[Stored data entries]
======

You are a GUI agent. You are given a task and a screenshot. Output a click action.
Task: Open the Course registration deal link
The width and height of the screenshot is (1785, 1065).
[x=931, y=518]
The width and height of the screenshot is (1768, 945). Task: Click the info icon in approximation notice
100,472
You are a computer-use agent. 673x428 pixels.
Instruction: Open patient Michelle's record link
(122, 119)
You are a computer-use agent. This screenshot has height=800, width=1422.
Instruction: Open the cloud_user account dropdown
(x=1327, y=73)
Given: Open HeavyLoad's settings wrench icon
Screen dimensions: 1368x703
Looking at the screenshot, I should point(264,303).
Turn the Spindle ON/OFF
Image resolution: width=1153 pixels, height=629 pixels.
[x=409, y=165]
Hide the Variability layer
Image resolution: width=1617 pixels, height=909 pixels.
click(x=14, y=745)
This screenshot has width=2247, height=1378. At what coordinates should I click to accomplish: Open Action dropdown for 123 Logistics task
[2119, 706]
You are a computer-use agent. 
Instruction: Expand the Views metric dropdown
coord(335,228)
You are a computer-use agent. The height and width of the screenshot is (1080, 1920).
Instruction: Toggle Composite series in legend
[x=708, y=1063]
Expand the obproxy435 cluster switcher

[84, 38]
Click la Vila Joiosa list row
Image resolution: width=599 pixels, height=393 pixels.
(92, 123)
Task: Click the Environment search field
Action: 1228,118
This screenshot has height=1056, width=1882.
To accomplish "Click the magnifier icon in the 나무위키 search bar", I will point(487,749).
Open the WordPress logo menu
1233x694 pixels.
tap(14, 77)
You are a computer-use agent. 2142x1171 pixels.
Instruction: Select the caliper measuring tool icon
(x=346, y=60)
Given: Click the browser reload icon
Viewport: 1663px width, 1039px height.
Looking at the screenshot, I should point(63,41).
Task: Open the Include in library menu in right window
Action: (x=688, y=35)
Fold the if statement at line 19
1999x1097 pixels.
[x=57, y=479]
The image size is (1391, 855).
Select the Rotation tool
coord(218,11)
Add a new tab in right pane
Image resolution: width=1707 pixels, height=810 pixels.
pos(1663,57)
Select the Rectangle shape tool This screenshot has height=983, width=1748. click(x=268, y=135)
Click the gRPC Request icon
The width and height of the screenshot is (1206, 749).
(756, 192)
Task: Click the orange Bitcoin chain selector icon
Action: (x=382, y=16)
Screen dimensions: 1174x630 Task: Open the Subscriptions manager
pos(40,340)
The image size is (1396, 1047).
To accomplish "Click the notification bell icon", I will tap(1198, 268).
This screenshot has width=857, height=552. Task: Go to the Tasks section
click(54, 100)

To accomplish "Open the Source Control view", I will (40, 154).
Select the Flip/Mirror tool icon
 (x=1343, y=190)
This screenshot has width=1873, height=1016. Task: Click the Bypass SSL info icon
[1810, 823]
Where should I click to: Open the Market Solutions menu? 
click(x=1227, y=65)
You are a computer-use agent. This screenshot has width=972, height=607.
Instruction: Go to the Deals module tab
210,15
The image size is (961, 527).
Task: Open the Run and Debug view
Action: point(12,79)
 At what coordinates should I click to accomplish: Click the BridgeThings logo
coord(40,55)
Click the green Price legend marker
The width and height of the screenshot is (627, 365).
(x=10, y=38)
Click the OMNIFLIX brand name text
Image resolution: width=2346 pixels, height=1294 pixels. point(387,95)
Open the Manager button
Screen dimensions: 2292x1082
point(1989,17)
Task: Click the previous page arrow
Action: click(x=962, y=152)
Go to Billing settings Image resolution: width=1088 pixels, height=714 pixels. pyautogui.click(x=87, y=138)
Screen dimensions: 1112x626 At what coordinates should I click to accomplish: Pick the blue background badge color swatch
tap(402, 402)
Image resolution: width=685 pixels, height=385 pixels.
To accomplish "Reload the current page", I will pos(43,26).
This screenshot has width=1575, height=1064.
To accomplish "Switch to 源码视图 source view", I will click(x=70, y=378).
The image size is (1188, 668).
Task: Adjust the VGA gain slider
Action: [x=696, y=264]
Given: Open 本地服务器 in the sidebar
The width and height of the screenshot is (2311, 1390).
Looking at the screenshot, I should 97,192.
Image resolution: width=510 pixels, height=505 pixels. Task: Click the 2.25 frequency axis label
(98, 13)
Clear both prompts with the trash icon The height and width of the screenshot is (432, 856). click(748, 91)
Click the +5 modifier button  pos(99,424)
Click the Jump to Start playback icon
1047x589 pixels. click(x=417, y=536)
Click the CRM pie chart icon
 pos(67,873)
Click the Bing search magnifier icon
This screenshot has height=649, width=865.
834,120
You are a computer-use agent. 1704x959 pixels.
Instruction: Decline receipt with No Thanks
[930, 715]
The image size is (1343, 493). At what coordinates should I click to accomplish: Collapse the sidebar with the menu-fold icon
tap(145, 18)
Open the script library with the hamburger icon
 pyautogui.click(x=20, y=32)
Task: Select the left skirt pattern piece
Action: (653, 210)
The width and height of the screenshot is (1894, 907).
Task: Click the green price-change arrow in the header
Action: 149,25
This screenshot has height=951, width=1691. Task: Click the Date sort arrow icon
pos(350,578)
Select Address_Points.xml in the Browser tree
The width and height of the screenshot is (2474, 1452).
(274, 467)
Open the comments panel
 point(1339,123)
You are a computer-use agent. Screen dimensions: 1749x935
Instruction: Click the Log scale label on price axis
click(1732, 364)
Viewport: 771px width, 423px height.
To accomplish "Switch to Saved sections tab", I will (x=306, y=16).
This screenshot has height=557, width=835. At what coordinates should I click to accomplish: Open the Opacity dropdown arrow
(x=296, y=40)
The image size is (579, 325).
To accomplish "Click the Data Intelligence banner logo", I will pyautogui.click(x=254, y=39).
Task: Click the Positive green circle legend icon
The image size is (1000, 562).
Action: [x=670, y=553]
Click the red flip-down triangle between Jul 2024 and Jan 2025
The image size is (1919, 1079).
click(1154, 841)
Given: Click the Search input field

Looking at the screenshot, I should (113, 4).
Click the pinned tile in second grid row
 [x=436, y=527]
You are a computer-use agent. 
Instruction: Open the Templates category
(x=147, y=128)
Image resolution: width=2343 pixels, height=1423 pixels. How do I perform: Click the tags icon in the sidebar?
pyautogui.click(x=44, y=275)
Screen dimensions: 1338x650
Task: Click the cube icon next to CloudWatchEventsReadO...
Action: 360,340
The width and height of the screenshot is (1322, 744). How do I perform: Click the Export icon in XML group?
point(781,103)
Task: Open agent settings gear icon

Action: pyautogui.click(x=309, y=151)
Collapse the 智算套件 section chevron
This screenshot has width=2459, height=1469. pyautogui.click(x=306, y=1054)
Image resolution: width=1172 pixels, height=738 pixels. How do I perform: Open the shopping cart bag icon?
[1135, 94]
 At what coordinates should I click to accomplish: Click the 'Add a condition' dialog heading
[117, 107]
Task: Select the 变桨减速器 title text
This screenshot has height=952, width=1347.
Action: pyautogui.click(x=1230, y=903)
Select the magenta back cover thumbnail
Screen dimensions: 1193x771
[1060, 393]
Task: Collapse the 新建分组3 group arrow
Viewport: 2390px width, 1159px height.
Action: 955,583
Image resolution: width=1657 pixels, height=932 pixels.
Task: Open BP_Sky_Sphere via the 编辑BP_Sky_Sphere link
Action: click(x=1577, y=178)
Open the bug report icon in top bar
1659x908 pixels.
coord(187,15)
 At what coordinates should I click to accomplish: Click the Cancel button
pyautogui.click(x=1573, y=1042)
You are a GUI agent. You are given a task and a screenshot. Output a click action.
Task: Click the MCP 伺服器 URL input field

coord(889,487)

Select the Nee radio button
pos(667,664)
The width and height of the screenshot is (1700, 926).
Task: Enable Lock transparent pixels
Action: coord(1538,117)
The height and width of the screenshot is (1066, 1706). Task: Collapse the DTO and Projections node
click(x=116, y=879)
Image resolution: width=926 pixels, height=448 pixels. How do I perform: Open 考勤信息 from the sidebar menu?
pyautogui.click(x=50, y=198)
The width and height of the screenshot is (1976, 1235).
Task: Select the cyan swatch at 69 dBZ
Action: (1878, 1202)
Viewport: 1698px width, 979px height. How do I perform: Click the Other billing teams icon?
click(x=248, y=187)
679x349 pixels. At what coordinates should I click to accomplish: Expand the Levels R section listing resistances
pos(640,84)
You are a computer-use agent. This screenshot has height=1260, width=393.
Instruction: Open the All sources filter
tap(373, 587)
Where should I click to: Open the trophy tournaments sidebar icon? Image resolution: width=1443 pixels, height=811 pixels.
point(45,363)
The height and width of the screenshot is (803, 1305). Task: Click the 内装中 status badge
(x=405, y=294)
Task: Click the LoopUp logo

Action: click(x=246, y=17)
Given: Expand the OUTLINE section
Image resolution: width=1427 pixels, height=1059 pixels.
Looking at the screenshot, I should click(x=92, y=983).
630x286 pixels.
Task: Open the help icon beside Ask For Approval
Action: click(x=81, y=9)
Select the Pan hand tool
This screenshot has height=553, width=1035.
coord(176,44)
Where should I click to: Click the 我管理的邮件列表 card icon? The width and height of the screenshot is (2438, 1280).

======

Working from the records above, write out verbatim only the lines from the line containing "You are a computer-use agent. The" through the line containing "has width=972, height=607.".

▶ Output of the task:
You are a computer-use agent. The height and width of the screenshot is (1080, 1920).
Instruction: Toggle Composite series in legend
[x=708, y=1063]
Expand the obproxy435 cluster switcher

[84, 38]
Click la Vila Joiosa list row
Image resolution: width=599 pixels, height=393 pixels.
(92, 123)
Task: Click the Environment search field
Action: 1228,118
This screenshot has height=1056, width=1882.
To accomplish "Click the magnifier icon in the 나무위키 search bar", I will point(487,749).
Open the WordPress logo menu
1233x694 pixels.
tap(14, 77)
You are a computer-use agent. 2142x1171 pixels.
Instruction: Select the caliper measuring tool icon
(x=346, y=60)
Given: Click the browser reload icon
Viewport: 1663px width, 1039px height.
Looking at the screenshot, I should point(63,41).
Task: Open the Include in library menu in right window
Action: (x=688, y=35)
Fold the if statement at line 19
1999x1097 pixels.
[x=57, y=479]
The image size is (1391, 855).
Select the Rotation tool
coord(218,11)
Add a new tab in right pane
Image resolution: width=1707 pixels, height=810 pixels.
pos(1663,57)
Select the Rectangle shape tool This screenshot has height=983, width=1748. click(x=268, y=135)
Click the gRPC Request icon
The width and height of the screenshot is (1206, 749).
(756, 192)
Task: Click the orange Bitcoin chain selector icon
Action: (x=382, y=16)
Screen dimensions: 1174x630 Task: Open the Subscriptions manager
pos(40,340)
The image size is (1396, 1047).
To accomplish "Click the notification bell icon", I will tap(1198, 268).
This screenshot has width=857, height=552. Task: Go to the Tasks section
click(54, 100)

To accomplish "Open the Source Control view", I will (40, 154).
Select the Flip/Mirror tool icon
 (x=1343, y=190)
This screenshot has width=1873, height=1016. Task: Click the Bypass SSL info icon
[1810, 823]
Where should I click to: Open the Market Solutions menu? 
click(x=1227, y=65)
You are a computer-use agent. This screenshot has width=972, height=607.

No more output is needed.